• PROVIDED DATA:
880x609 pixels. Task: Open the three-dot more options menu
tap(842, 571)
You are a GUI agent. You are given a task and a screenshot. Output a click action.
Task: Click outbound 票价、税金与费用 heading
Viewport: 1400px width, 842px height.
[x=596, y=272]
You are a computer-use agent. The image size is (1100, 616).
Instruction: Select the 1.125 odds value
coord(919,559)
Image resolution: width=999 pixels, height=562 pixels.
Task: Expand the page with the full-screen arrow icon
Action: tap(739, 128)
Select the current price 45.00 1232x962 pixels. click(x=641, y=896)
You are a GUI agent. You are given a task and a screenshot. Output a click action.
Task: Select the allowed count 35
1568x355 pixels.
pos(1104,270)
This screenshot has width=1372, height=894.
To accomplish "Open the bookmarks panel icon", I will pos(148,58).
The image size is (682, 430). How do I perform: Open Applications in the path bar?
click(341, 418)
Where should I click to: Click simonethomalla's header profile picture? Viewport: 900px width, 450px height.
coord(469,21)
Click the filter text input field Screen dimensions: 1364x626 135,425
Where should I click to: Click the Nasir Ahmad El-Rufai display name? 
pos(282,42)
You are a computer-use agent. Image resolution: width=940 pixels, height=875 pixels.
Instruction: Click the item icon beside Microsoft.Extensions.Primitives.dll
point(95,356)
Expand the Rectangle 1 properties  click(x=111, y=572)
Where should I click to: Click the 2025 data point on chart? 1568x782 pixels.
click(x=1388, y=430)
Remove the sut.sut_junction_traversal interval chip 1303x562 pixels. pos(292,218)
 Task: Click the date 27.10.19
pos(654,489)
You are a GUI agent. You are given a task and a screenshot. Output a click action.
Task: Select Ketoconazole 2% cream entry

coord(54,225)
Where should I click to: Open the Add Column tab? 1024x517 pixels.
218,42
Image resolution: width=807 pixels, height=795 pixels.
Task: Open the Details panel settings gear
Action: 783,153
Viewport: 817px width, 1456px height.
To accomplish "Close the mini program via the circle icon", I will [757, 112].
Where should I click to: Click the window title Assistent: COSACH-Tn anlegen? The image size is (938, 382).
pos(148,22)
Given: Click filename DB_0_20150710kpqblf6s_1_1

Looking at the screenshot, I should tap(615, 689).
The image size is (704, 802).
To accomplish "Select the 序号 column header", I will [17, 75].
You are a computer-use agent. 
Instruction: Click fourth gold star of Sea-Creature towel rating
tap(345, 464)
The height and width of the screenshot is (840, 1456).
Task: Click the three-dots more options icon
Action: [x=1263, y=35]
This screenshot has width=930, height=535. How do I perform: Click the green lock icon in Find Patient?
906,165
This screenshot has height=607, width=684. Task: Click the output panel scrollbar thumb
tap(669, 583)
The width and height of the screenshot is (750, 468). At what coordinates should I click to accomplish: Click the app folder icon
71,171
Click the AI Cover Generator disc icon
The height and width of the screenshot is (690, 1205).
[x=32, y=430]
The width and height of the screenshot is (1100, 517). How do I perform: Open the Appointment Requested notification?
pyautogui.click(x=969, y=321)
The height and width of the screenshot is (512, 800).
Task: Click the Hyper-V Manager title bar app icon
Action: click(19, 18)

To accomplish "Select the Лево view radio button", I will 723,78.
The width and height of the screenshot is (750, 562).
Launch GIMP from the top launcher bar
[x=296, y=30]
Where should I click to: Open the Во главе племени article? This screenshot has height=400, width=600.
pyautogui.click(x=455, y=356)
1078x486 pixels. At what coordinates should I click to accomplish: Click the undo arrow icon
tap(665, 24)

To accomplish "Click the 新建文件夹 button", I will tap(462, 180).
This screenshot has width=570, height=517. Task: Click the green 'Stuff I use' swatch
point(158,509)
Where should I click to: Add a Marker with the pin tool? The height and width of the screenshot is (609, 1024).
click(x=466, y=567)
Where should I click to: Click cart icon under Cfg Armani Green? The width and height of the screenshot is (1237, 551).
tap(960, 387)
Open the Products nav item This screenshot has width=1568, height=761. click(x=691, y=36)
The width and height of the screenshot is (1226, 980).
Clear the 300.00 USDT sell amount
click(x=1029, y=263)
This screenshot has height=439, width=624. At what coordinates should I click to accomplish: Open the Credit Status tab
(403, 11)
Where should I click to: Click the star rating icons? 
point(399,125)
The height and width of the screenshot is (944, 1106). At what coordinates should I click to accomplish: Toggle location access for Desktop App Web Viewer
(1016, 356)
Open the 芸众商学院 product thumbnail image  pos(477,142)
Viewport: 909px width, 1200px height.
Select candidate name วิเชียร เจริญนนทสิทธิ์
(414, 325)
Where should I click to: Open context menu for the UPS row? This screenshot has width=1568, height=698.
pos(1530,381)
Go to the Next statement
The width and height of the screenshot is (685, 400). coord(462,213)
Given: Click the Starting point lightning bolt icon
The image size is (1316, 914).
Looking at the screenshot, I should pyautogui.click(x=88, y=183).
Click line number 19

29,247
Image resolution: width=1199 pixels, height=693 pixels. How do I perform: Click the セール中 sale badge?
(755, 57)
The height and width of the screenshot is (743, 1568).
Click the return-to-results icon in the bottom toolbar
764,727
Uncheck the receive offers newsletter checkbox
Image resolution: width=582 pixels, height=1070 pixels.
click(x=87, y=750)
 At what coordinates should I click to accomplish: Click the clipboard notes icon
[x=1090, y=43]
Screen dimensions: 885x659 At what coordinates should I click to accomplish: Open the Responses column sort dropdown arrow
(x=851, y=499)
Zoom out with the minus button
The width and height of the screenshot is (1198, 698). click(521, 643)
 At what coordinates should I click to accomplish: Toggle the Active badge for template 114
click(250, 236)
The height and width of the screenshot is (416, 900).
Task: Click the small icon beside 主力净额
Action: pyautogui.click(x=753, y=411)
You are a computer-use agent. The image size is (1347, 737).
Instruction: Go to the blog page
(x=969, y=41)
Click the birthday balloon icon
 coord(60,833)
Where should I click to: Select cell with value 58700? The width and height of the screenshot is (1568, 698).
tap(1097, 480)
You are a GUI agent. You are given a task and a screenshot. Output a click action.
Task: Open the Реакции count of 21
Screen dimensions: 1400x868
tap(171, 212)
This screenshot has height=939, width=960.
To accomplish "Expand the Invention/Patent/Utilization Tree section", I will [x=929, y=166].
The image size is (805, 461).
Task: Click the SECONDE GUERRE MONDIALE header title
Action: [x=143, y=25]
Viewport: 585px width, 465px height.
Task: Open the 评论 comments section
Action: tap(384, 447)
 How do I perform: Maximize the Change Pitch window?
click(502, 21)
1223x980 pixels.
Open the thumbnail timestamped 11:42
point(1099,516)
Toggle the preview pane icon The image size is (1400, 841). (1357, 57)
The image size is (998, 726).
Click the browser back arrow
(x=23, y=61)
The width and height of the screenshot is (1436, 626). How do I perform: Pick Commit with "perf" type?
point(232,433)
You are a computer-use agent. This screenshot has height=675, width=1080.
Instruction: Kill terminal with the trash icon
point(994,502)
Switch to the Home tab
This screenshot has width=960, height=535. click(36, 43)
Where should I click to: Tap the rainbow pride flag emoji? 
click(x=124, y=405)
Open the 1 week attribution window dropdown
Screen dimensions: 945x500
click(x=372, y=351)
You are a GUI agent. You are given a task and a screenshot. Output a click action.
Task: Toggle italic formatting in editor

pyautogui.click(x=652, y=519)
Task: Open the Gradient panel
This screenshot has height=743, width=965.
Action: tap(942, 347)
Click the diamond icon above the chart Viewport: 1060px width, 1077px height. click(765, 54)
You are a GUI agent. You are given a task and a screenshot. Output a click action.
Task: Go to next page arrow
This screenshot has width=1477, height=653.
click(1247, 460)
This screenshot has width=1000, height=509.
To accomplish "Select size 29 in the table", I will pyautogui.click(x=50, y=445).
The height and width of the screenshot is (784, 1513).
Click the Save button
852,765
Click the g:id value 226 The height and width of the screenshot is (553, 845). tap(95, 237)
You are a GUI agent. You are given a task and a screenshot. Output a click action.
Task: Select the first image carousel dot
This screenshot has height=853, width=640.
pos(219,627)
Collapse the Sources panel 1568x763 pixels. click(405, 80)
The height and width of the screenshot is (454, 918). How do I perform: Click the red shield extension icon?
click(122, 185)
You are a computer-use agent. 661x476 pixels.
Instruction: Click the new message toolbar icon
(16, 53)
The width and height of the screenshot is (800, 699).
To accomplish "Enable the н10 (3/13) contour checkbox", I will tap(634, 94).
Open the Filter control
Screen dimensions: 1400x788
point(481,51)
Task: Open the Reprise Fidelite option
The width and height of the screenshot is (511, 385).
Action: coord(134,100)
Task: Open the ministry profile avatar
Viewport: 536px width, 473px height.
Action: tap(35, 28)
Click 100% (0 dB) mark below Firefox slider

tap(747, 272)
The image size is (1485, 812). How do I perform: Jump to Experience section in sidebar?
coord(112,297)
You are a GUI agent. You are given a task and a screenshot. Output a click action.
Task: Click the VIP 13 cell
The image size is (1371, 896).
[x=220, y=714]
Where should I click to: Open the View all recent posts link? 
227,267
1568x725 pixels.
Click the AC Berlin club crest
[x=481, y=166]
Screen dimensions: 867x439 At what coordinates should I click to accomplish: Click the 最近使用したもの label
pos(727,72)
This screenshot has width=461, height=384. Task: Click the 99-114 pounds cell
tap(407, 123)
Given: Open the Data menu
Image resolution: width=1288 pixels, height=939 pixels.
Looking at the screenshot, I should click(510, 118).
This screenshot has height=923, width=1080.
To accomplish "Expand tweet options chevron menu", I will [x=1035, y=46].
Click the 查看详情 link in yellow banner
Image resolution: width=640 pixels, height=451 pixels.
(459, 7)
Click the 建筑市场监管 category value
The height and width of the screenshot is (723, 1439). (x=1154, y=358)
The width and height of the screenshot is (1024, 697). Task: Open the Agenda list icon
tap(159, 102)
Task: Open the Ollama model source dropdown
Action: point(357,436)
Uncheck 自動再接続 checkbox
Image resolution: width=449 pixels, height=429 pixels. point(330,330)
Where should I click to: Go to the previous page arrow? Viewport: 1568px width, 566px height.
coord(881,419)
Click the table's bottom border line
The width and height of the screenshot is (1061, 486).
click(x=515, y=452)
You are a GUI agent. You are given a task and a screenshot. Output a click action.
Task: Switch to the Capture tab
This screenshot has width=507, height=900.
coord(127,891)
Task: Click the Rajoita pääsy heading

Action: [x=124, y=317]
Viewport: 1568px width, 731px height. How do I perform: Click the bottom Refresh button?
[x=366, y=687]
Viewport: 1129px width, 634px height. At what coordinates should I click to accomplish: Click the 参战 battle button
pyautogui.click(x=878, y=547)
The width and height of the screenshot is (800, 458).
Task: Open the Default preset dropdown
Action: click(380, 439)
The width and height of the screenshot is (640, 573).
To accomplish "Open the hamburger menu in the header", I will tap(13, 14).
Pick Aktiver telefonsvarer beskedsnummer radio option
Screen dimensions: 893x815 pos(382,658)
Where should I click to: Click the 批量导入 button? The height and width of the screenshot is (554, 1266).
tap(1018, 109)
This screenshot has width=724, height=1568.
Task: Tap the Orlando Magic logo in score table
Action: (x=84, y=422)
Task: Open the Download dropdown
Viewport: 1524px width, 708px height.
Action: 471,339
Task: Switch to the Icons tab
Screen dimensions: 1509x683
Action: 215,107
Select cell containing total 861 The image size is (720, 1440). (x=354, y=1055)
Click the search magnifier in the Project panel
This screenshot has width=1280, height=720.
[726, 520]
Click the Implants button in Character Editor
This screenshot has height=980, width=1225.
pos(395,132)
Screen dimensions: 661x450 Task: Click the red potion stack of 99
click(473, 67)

• EXERCISE PROMPT: The required output is the set of lines from the first line of the data through the line that contains "Expand the Rectangle", transcribed exactly.

• EXERCISE ANSWER:
880x609 pixels. Task: Open the three-dot more options menu
tap(842, 571)
You are a GUI agent. You are given a task and a screenshot. Output a click action.
Task: Click outbound 票价、税金与费用 heading
Viewport: 1400px width, 842px height.
[x=596, y=272]
You are a computer-use agent. The image size is (1100, 616).
Instruction: Select the 1.125 odds value
coord(919,559)
Image resolution: width=999 pixels, height=562 pixels.
Task: Expand the page with the full-screen arrow icon
Action: tap(739, 128)
Select the current price 45.00 1232x962 pixels. click(x=641, y=896)
You are a GUI agent. You are given a task and a screenshot. Output a click action.
Task: Select the allowed count 35
1568x355 pixels.
pos(1104,270)
This screenshot has width=1372, height=894.
To accomplish "Open the bookmarks panel icon", I will pos(148,58).
The image size is (682, 430). How do I perform: Open Applications in the path bar?
click(341, 418)
Where should I click to: Click simonethomalla's header profile picture? Viewport: 900px width, 450px height.
coord(469,21)
Click the filter text input field Screen dimensions: 1364x626 135,425
Where should I click to: Click the Nasir Ahmad El-Rufai display name? 
pos(282,42)
You are a computer-use agent. Image resolution: width=940 pixels, height=875 pixels.
Instruction: Click the item icon beside Microsoft.Extensions.Primitives.dll
point(95,356)
Expand the Rectangle 1 properties  click(x=111, y=572)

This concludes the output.